O’Reilly with one Obama voter who definitely doesn’t need help getting “stuff.” Image by Jemal Countess / Getty Images

“The demographics are changing. It’s not a traditional America anymore,” a glum Bill O’Reilly said during Fox News’ Election Day coverage. “And the voters, many of them, feel that this economic system is stacked against them and they want stuff… People feel that they are entitled to things. And which candidate, between the two, is going to give them things?”

What O’Reilly — and other members of what the Fox host called the “white establishment” who are blaming Obama’s re-election on minority-group moochers — aren’t mentioning is that white Americans have their own long tradition of using voting power to get an economic leg up. O’Reilly’s own Irish-Catholic cohort is now seen as just another group that makes up the “traditional” establishment. But when the Irish were chased to America by famine and British repression during the 19th century, they faced violent attacks from nativist groups, political cartoons caricaturing them as apes, “Help Wanted — No Irish Need Apply” signs, and a butcher knife–wielding, one-eyed Daniel Day Lewis. Desperately poor, uneducated, and barred from even menial jobs, the one tool the Irish had at their disposal was their sheer numbers — according to Daniel Patrick Moynihan and Nathan Glazer’s book Beyond the Melting Pot, by 1855, 28% of New Yorkers were Irish-born, with cities like Boston experiencing a similar surge. The Irish turned out in droves to support urban Democratic political machines, and in return collected the Christmas turkeys and government jobs that came with their newfound power.

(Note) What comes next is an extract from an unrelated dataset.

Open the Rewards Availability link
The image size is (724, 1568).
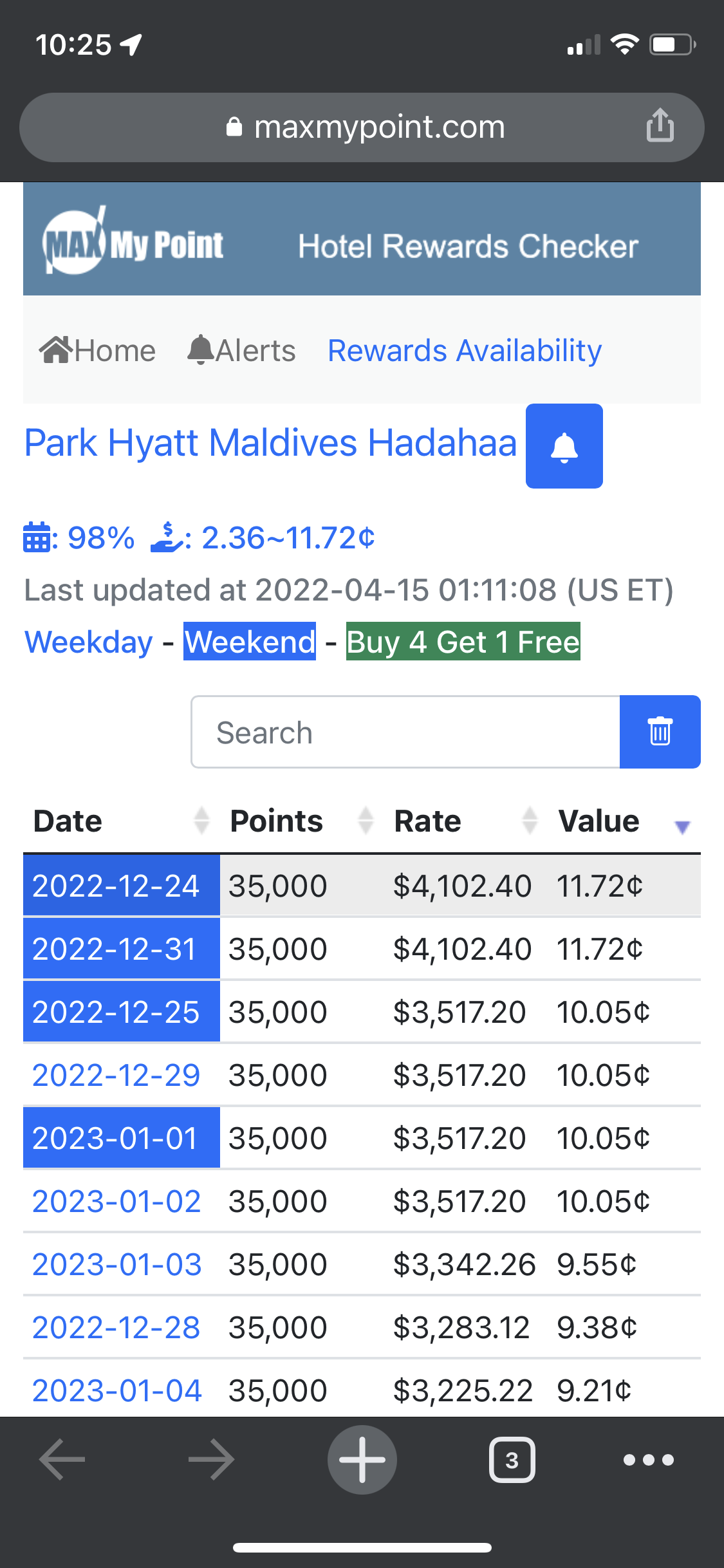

“When you were elected mayor of a big city,” says historian David Nasaw, author of an epic Joseph Kennedy biography called The Patriarch due out next week, “you had fire department jobs, police jobs, you had teaching jobs, all kinds of jobs at all kinds of levels you could hire [Irish voters] for. The only way the Irish were going to climb their way into the middle class was through what we now call these civil service jobs. No one else was going to look after them.”

And it wasn’t always just the ballot box, but also the bullet, that the Irish sometimes used to balance the scales of power. In 1863, New York City underwent three days of bloody draft riots that forced Abraham Lincoln to send troops from Gettysburg to Gotham. Poor Irish-Americans were enraged that they were being drafted and sent to die when wealthier citizens were able to pay their way out of service. The riots were put down and some of the organizers hung, but under the leadership of William “Boss” Tweed, New York’s Tammany Hall political machine funneled jobs and money for schools, housing, and health care to the Irish in return for their peace and electoral support.

They weren’t the only underclass group to benefit from government. “The Irish,” says Nasaw, “were competed with and replaced by Italians in Boston and East Boston and New York. Jews in Brooklyn. Greeks in other cities.”

There was a pause in the pattern when Congress heavily curtailed immigration in the 1920s. That left the Irish, Italian, and Jewish political machines in charge for longer than their natural life cycle, turning groups once considered dangerous usurpers of traditional Protestant power into traditional, respectable groups in their own right. Ethnic voting patterns shifted again after World War II, when large numbers of Southern blacks and Puerto Ricans migrated to Northern cities and America’s only Irish-Catholic president, JFK, liberalized immigration laws.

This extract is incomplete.